An Opinion on Joe Biden, My friend and an American Hero
Joe Biden stepped up in the breach: The tragedy that killed a man in Washington, D.C., in his 80th birthday
The President of the United States was looking towards the English Channel while on the cliffs of Normandy. It was only six weeks ago, on the 80th anniversary of the D-Day landings, and President Biden had just finished his remarks at the American cemetery atop Omaha Beach. Guests had been congratulating him on the speech, but he didn’t want to talk about himself. The moment was not about him, it was about the men who died there. He told me that it felt so large. “This may sound strange — and I don’t mean it to — but when I was out there, I felt the honor of it, the sanctity of it. It is a profound thing to speak over the graves of the American people. He gestured back to the war dead as he turned from the view over the beaches. “You want to do right by them, by the country.”
Here is the story I believe history will tell of Joe Biden. With American democracy in an hour of maximum danger in Donald Trump’s presidency, Mr. Biden stepped in the breach. He succeeded in preventing an authoritarian threat at home, was able to end a once-in-a-century epidemic and conduct a president worthy of the title, thanks to his work on climate and infrastructure. He respected fate, and he respected the American people, when he was at his peak in a late season in his life.
The past month has been overwhelming to live through — it can feel like a person’s mind is getting stretched and flattened by what’s happening in American politics and the world. One unbelievable event follows another, culminating in Joe Biden’s decision to withdraw from the presidential race.
Things have been changing so fast that no one can really make sense of the time we’re living in and what this chaos means: Are things breaking apart, or is this a difficult period that precedes more stability?
The systems that govern our lives can be fragile if we are not careful.

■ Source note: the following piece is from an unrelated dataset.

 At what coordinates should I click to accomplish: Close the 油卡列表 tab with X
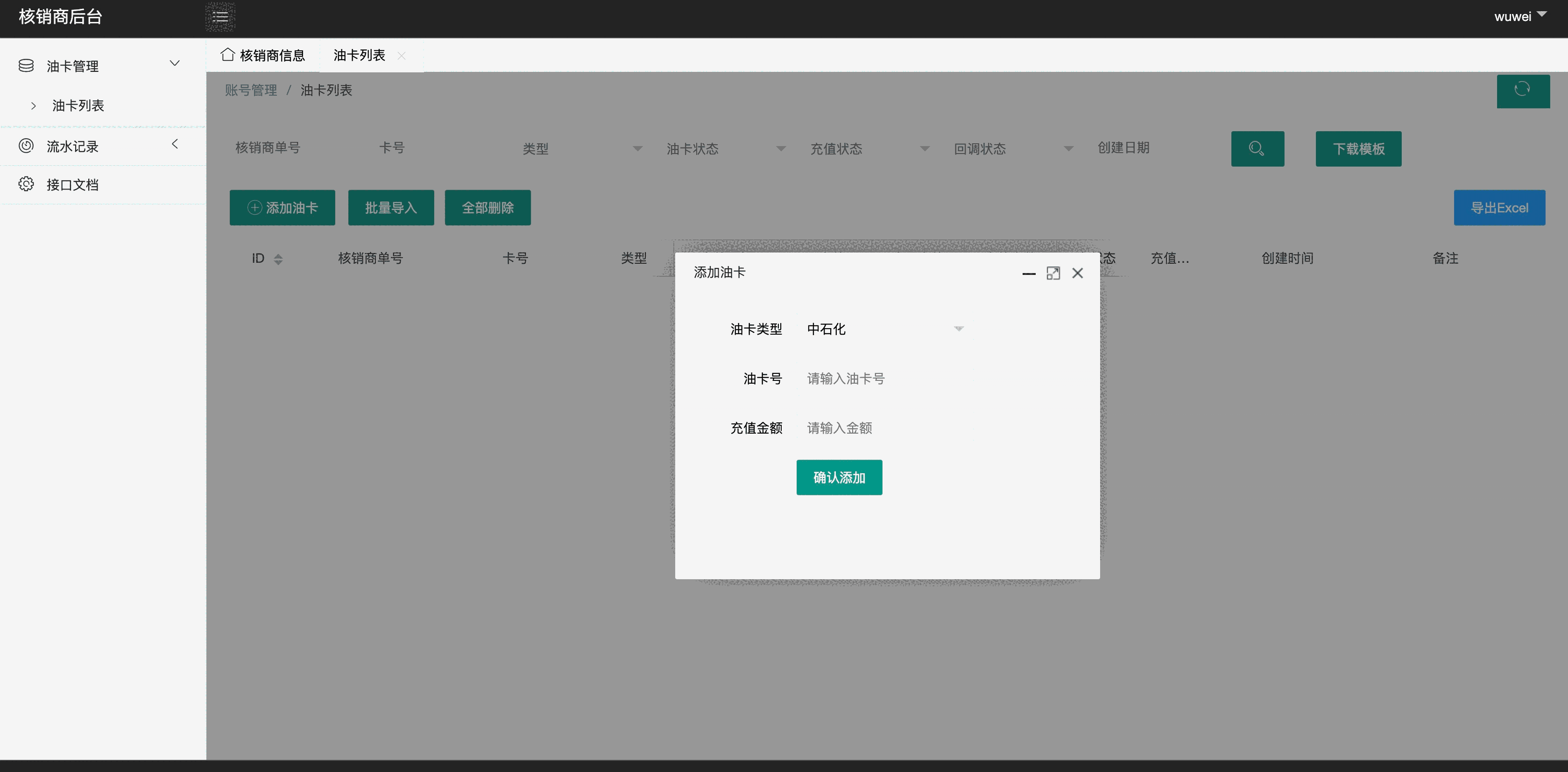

In a decade of political violence and mass shootings, Donald Trump was almost killed by a man who died from injuries he sustained in the performance. If a 20-year-old with a gun can get this close to a presidential candidate that has been surrounded by the Secret Service and cameras, then everything in our society is tenuous. There was no firm foundation to fall back on after that shock. We are still in a month after the Supreme Court legalized the presidency to ignore criminal prosecution, and people are still figuring out how much that will affect the future of American politics.